Extract provided =
- - - -

ISBN 978-3-8439-5537-9

978-3-8439-5537-9, Reihe Molekularbiologie

Luka Krampert
Sodium's multifaceted influence on macrophages and neutrophils

258 Seiten, Dissertation Universität Erlangen-Nürnberg (2024), Hardcover, A5

Zusammenfassung / Abstract

The immune system is responsible for the body’s homeostasis. On the one hand, it orchestrates a complex and dynamic defense against invading pathogens. On the other hand, it maintains a delicate balance to prevent self-intrinsic defects. Reaching the site of infection or inflammation, immune cells navigate through various microenvironments, adapting to diverse challenges. These environmental factors can impact immune cell function. Among them, high sodium (HS) environments have emerged as crucial determinants.

This thesis addresses the interplay between elevated sodium levels and the activity of macrophages and neutrophils, shedding light on the repercussions for pathogen defense and resolution of inflammation. HS shifts macrophages’ polarization towards a more proinflammatory phenotype, boosting their antimicrobial activity. Our findings suggest that intracellular Na+ increase and hypertonic stress are both crucial but not sufficient for the HS-triggered effect in macrophages. HS environments also boost the bactericidal activity of monocytes and induce a proinflammatory phenotype in Tregs. However, contradictory data has been published on the impact of HS on neutrophils’ activity. Polymorphonuclear neutrophils (PMNs) are among the first cells being recruited to the site of infection or inflammation. Our data demonstrates that HS exposure attenuates the NADPH oxidase-dependent production of reactive oxygen species (ROS), resulting in impaired antibacterial activity of PMNs. PMNs are important for pathogen defense but are also known to cause tissue damage if their activity is not regulated properly. We, therefore, hypothesized that HS might orchestrate the immune response, fostering pathogen removal by macrophages but ensuring tissue integrity by dampening the activity of PMNs. This cell type-dependent modulation might promote the resolution of inflammation.

- - - -

What you need to do =
1. Can you print the part of the abstract starting at "ISBN 978-3-8439-5537-9" and ending at "as crucial determinants."?
2. Answer these questions about the abstract, one per line:
(a) How many pages does the dissertation have?
(b) At which university was the dissertation submitted?
(c) In PMNs, what does HS exposure attenuate?
The listing has no connection to the abstract.

Data block =
- - - -

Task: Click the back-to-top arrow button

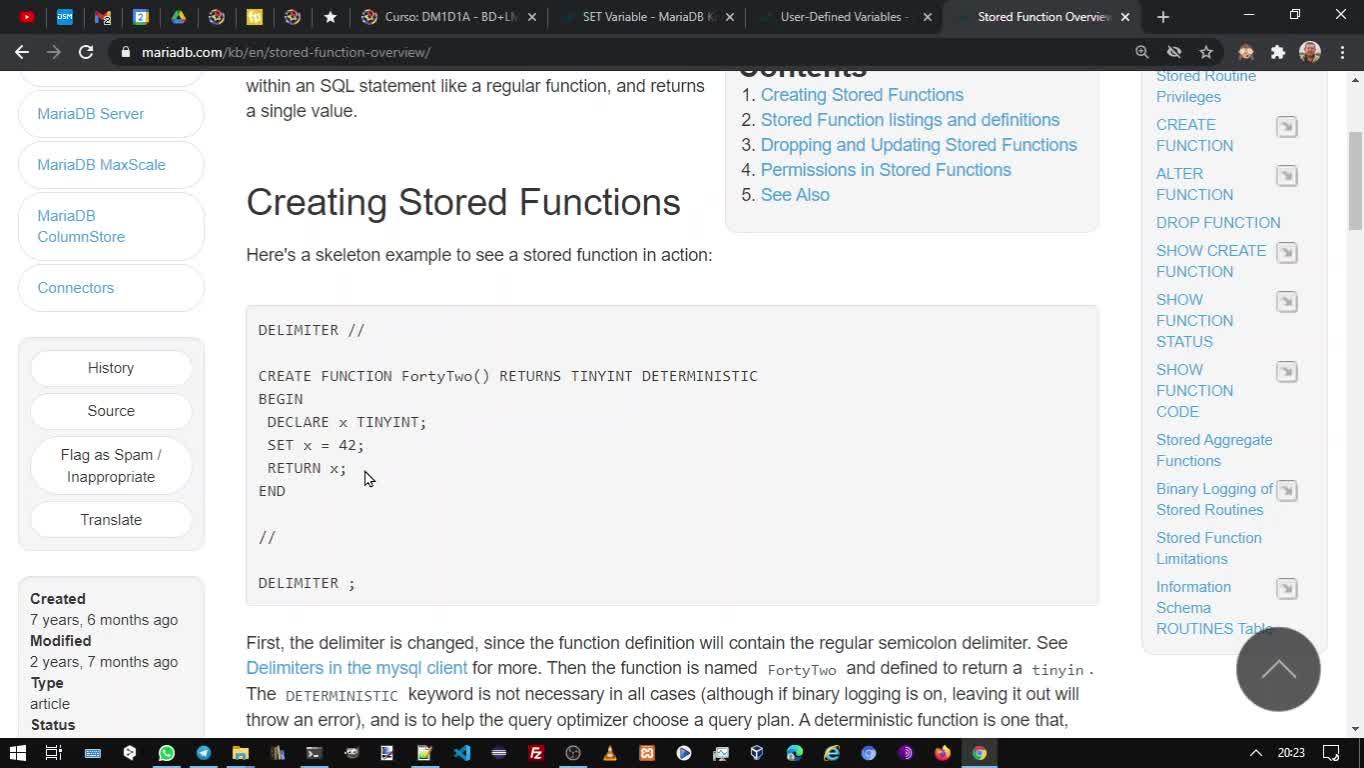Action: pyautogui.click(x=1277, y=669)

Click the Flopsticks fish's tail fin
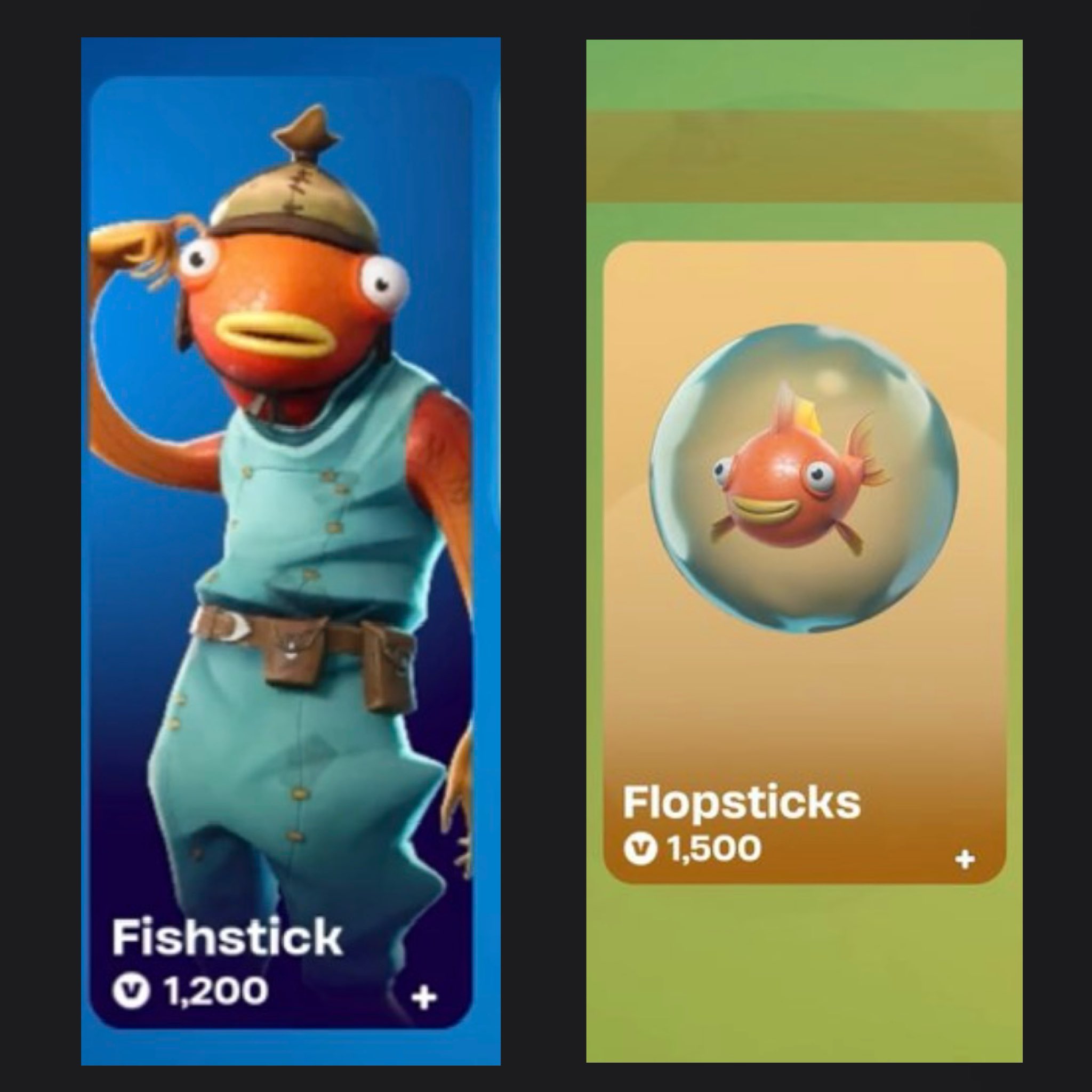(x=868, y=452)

- - - -

Answers =
1.
ISBN 978-3-8439-5537-9

978-3-8439-5537-9, Reihe Molekularbiologie

Luka Krampert
Sodium's multifaceted influence on macrophages and neutrophils

258 Seiten, Dissertation Universität Erlangen-Nürnberg (2024), Hardcover, A5

Zusammenfassung / Abstract

The immune system is responsible for the body’s homeostasis. On the one hand, it orchestrates a complex and dynamic defense against invading pathogens. On the other hand, it maintains a delicate balance to prevent self-intrinsic defects. Reaching the site of infection or inflammation, immune cells navigate through various microenvironments, adapting to diverse challenges. These environmental factors can impact immune cell function. Among them, high sodium (HS) environments have emerged as crucial determinants.

2.
(a) 258 pages
(b) Universität Erlangen-Nürnberg
(c) The NADPH oxidase-dependent production of reactive oxygen species (ROS)